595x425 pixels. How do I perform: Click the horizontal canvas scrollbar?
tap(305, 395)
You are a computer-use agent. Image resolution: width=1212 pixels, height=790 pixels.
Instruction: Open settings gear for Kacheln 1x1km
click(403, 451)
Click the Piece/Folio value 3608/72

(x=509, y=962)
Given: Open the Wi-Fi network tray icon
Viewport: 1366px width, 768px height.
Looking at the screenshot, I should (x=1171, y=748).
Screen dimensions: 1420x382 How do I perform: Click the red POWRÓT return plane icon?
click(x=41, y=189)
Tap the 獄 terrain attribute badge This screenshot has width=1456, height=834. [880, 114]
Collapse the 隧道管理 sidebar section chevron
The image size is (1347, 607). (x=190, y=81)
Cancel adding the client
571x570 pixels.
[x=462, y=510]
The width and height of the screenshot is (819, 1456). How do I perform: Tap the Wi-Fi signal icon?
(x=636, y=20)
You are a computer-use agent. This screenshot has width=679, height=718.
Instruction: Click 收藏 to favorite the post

- - - -

Repeat the line that contains "The width and", then every line after it until the records end, with nothing added.

The width and height of the screenshot is (819, 1456). How do I perform: Tap the Wi-Fi signal icon?
(x=636, y=20)
You are a computer-use agent. This screenshot has width=679, height=718.
Instruction: Click 收藏 to favorite the post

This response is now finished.